Nothing to do with intelligence or being gullible .

Some adults on here are total fun sponges

I still haven't told my 27 year old he's not real 🤣

ABlindAssassin · 06/07/2022 07:01

My DC are 12 and 9 and know Santa isn't real. It hasn't spoiled the 'magic' of Christmas at all...in fact, I think Christmas is even nicer now as they are truly grateful for what they receive and appreciate the time/energy/money that goes in to making it happen.

Aspergirl77 · 06/07/2022 07:01

DS14 (autistic) and DS10 both still believe, their dad and me are happy to keep up the pretence until they don’t!

StanleyBostitch · 06/07/2022 07:06

MsTSwift · 06/07/2022 05:56

Id be abit worried if they hadn’t twigged by 8/9. I mean how long do you want to keep that one goung?! I’d worry they were a little dim if they genuinely believed at 9/10.

Wow, that's an interesting comment! My older two boys were 11 when they cottoned on, and they are not at all dim. My youngest is 9 and has worked it out but plays along. There are so many factors involved in when kids works out what is going on, accusing a child of being 'dim' because they are delightfully unaware is pretty harsh.

Beautiful3 · 06/07/2022 07:08

Yes I'd tell him the truth but tell him not to tell his little brother. In years 5/6, lots of kids know and laugh at the ones who still believe.

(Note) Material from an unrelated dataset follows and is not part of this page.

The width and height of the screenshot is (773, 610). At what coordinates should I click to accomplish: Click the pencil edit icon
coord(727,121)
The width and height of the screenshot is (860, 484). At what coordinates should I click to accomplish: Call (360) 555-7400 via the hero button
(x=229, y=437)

WhereIsVillanelleWhenNeeded · 06/07/2022 07:09

Now I’m older and my children are adults I do wonder why we perpetuate the myth of Santa being real. Reading the responses there are many saying “I would have to tell him the truth” and yet the majority of us have lied for 8 years, give or take, some to the extent of buying gifts from Santa and wrapping them in different gift wrapping so as not to shatter the illusion. If you think about it we’re telling our children that it’s alright for some random old guy to come into the house at night, but it’s ok he’s bringing you gifts. Not sure what I’m going to do moving forward with this, I suppose if there are grandchildren in my future I’ll worry about it then.

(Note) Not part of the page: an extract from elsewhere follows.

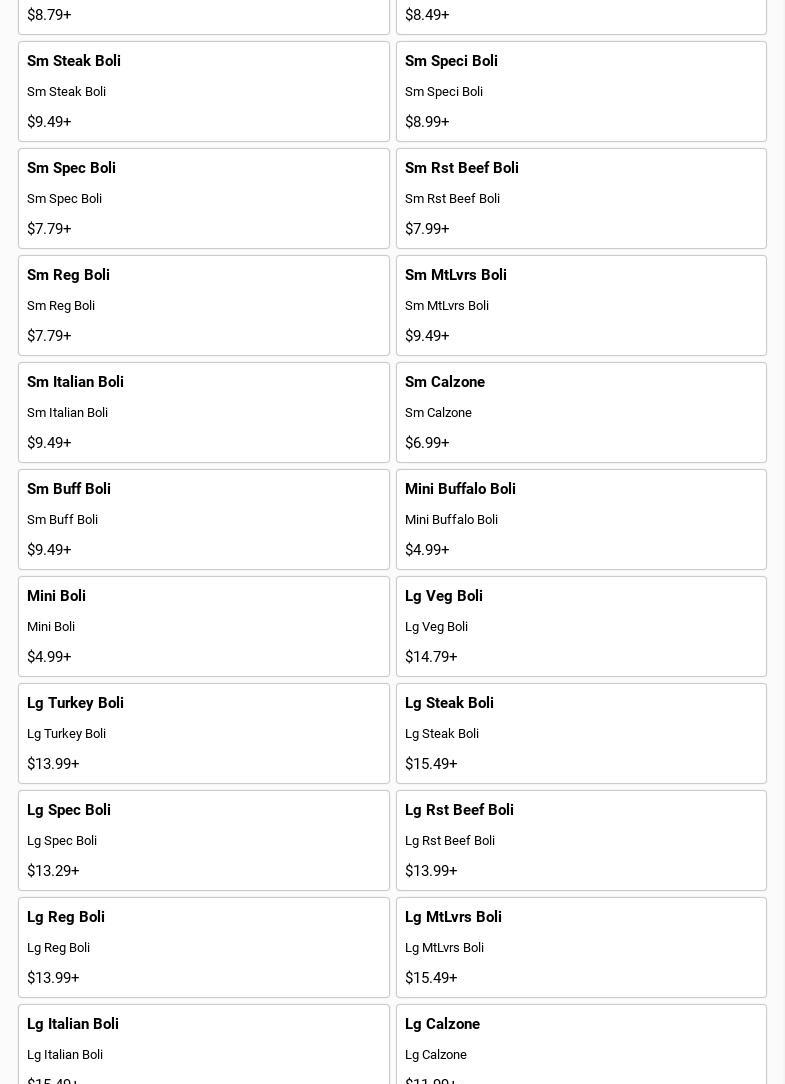Select the Lg Turkey Boli item
This screenshot has width=785, height=1084.
point(203,733)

thesunwillout · 06/07/2022 07:09

Dd 20, we still haven't had the conversation. She's an only.
She's never asked me outright tho, so I think you handled it well there.

I'd definitely take the lead and say, you know what you asked last night do you still want to talk about it?

Then if yes the magic of Christmas thing could be a nice explanation.

LOSTladyscarlett · 06/07/2022 07:09

My mum told me when I asked her

"In the eyes of children he is real"

I accepted that until I got to secondary school and some poor kid was bullied for still believing then I realised he wasn't.

It was a shame though as it really ruined Christmas for me. I hope to keep Santa going for as long as possible for my son.

TheRainIsNotPermanent · 06/07/2022 07:12

My eldest asked last year aged 9. I replied what do you think? And they said they didn't know.

I'm sure this year they know and I won't keep it a secret anymore if they ask . It's a shame when they stop believing, but I do find Christmas Eve extremely stressful so selfishly l will be happy if they want to help me being Santa for the youngest.

EveryFlightBeginsWithAFall · 06/07/2022 07:12

WhereIsVillanelleWhenNeeded · 06/07/2022 07:09

Now I’m older and my children are adults I do wonder why we perpetuate the myth of Santa being real. Reading the responses there are many saying “I would have to tell him the truth” and yet the majority of us have lied for 8 years, give or take, some to the extent of buying gifts from Santa and wrapping them in different gift wrapping so as not to shatter the illusion. If you think about it we’re telling our children that it’s alright for some random old guy to come into the house at night, but it’s ok he’s bringing you gifts. Not sure what I’m going to do moving forward with this, I suppose if there are grandchildren in my future I’ll worry about it then.

If you have grandchildren in the future it will ne none of your business, it's up to their parents to decide what they tell them

LaSavoie · 06/07/2022 07:14

Seriously what is the point of Santa?

We the parents are the ones who put the effort into Christmas, buying and wrapping presents. Why give some random the credit?

Also, it’s just a precursor to religious belief because we’re basically asking them to believe in something that clearly makes no logical or material sense.

I know that’s all a bit grumpy but it is the truth.